On December 21, 2011, the Board approved on a 2-1 vote, a sweeping new rule changing its election procedures. According to the Board, the new election procedures will "reduce unnecessary litigation and delays." Chairman Mark Gaston Pearce and Member Craig Becker, both Democrats, voted in favor of the rule. Republican Member Brian Hayes dissented. The final rule was published in the December 22, 2011 Federal Register, just before the Christmas weekend. The Board was pressured to act before the end of 2011 when Member Becker's recess appointment ended and the Board lost its 3-member quorum necessary to take official actions. The expedited election procedures will become effective on April 30, 2012. The new procedures are expected to make it easier for unions to organize employees and will representation elections.
Meanwhile, the Senate attempted to avoid a recess that would permit the Obama Administration from making further recess appointments to the Board. Undeterred, on January 4, 2012, President Obama announced three recess appoints to the Board: two Democrats and one Republican. Democrat Sharon Block was serving as the Deputy Assistant Secretary for Congressional Affairs at the U.S. Department of Labor. Democrat Richard Griffin was most recently employed as General Counsel for International Union of Operating Engineers (IUOE). According to the Board's press release, Griffin also serves on the board of directors for the AFL-CIO Lawyers Coordinating Committee, a position he has held since 1994. The Republican appointee, Terrence F. Flynn currently serves as Chief Counsel to Republican Board Member Brian Hayes.
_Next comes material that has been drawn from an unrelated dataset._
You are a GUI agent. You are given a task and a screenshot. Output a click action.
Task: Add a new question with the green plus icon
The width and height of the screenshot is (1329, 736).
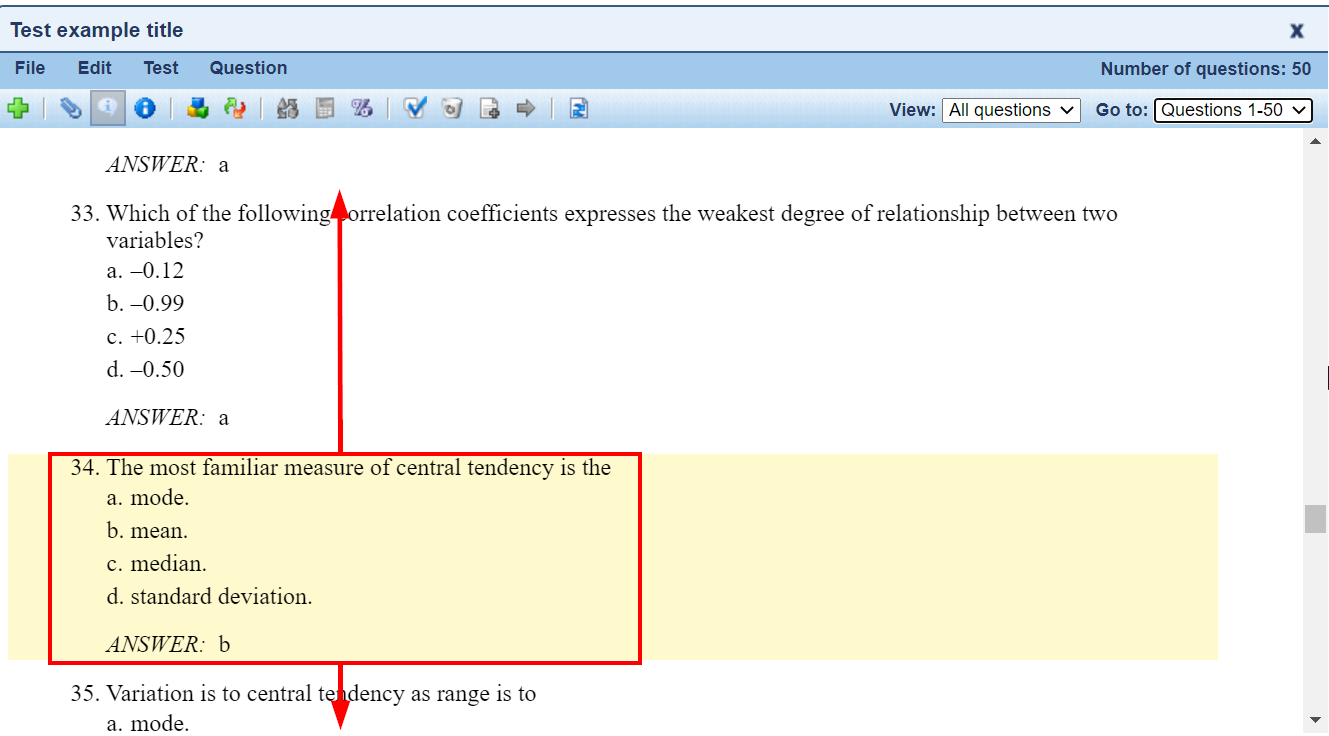[20, 109]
These recess appointments are sure to face a legal as critics of the appointments argue that they violate the advice and consent clause of the U.S. Constitution because the Senate was not in recess when the appointments were made. The Republican contingent in the Senate made it clear that they would not approve President Obama's appointments and took steps to prevent recess appointments by keeping the Senate in pro forma session over the holiday break, which limited any recess to two days. Traditionally, the President has not made recess appointments during recesses of less than ten days. If the recess appointments stand, the Board could operate with a quorum through the remainder of 2012.